Bullying: local student speaks out on issue

By MIKE FORD
The Delphos Herald

Whether one has been a victim, perpetrator or witness, most area residents have at some point come in contact with a common behavioral problem in most schools. Humiliation, intimidation and verbal and physical abuse of others exemplify behavior commonly known as “bullying.”
One local student was bullied so badly that he left his former school. He requested his name not be used in this story to protect himself from those who went so far as to beat him up and throw him down a flight of stairs, cracking his ribs in the process.
“It was my freshman year when things got really ugly. They would slam me into lockers, try to put me in the lockers, lock me in the locker room so I would be late for practice, beat me up and humiliate me in front of people. They would do a lot of stuff to me and it was pretty bad,” he said.
The student indicated there was a ring-leader with followers who would organize a small group to gang up on him. He felt “boxed in” and isolated.
“I felt like if I told anyone, they’d beat me up outside of school; I felt like I should handle it on my own, but I couldn’t. I needed help but I felt like they wouldn’t understand what I was going through. It’s hard being bullied,” he said.
Being terrorized at school makes learning difficult.
“I had to go to school every day and deal with this. There were days that I got beat up so bad I had to avoid going home. I had to clean myself up and then say I fell or something when my mom and dad asked me what happened,” he said.
He felt like he was targeted because he was always an outcast, which he says was because he didn’t come from a family with a certain status in the community, which would have made him more widely accepted. He also says he has yet to overcome the fears his experiences created. He also felt demeaned.
“It feels like you lose control when people bully you — they make you feel like a rag doll and for no reason. If they did have a purpose, it would be even harder,” he said.
According to Dr. Roger Page, a psychology professor at Ohio State University at Lima, control issues are typically what causes a bully to mistreat others.

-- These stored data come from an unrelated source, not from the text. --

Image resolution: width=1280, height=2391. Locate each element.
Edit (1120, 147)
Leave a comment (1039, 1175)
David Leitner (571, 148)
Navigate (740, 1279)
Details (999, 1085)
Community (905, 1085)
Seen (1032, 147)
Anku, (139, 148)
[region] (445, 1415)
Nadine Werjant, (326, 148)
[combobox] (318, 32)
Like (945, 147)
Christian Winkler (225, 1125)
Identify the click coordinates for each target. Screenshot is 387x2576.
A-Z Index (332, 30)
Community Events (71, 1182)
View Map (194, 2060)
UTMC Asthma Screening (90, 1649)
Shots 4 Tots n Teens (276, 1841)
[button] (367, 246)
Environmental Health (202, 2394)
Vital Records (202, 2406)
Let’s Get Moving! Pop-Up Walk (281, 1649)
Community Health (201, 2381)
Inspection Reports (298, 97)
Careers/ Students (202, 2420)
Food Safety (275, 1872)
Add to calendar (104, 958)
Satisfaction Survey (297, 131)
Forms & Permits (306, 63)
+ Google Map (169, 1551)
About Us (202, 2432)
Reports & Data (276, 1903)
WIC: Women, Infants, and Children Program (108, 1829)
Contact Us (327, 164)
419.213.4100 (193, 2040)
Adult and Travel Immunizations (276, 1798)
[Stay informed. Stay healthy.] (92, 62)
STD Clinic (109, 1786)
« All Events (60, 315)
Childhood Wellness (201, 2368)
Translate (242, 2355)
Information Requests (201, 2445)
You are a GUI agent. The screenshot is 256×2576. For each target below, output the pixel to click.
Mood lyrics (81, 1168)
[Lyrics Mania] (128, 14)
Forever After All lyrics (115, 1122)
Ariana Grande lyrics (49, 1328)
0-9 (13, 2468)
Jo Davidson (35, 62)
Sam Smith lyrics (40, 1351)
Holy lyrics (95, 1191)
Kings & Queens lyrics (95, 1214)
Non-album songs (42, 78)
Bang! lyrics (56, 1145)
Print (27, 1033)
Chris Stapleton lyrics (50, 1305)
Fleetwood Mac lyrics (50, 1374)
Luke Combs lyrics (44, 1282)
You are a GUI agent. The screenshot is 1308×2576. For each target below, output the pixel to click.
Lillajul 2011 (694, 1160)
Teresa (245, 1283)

“The less control one feels one has in his or her life, the more one wants to turn the tables and have control over others,” he said.
Dr. Page indicates that children are often angered by things going on in the home, where they are not the authority figures in control over the things which affect them. This often mixes with negative self-esteem.
“One of the results of a poor family situation turns out to be a poor self-concept. If you have low self-esteem and you’re able to belittle someone else so you feel others are below you in some way, then it boosts your self-esteem,” he said.
Delphos City Schools Guidance Counselor Quincy Kiracofe agrees with Dr. Page’s assessment.
“A lot of bullies have low self-esteem and are trying to make others feel like they’re more powerful than them by asserting themselves a little more,” she said.
Though adults also display the behavior, Kiracofe says it begins in elementary school.
“Usually, at the elementary level and even at the middle school level, it’s teasing and name-calling; that’s the main thing we see when we talk about bullying,” she said. “At the middle school level, they’re trying to find their identity and fit in. You’ll still have name-calling but you’ll also have pushing and tripping in the hallway. Boys are more physical but girls tend to make fun of each other based on their looks or the clothes they wear.”
St. John’s School’s Alan Unterbrink also deals with bullying and sees it happen outside the classroom where teachers are not present.
“More of it happens when there is a change in classrooms — in the hallway or the cafeteria,” he said.
He also says students utilize e-mail or internet sites such as MySpace when threatening or insulting their peers.
Kiracofe says schools implement positive values in the classroom as a preventative measure.
“At Franklin, we have an anti-bullying program where I go in and talk to them about how to handle their anger, being kind to each other and accepting differences. So, we do guidance lessons that help and teachers reinforce those lessons every day in the classroom, on the playground, in the hallways and in the cafeteria. They also focus on getting students to work together cooperatively in groups because a lot of times when kids work together, they see that they’re not so different and are more accepting,” she said.
Unterbrink says because bullying happens at times when school officials do not witness the behavior, the school does not find out it is going on until parents come forward. Kiracofe says if students will have the courage to speak up before the problem escalates, the school can get it under control.
“Unless a child comes forward, we many times don’t know and it becomes more of a problem. At that point, parents are involved but if they come through the channels, our school system has been very good about getting to the bottom of these things and stopping them,” she said.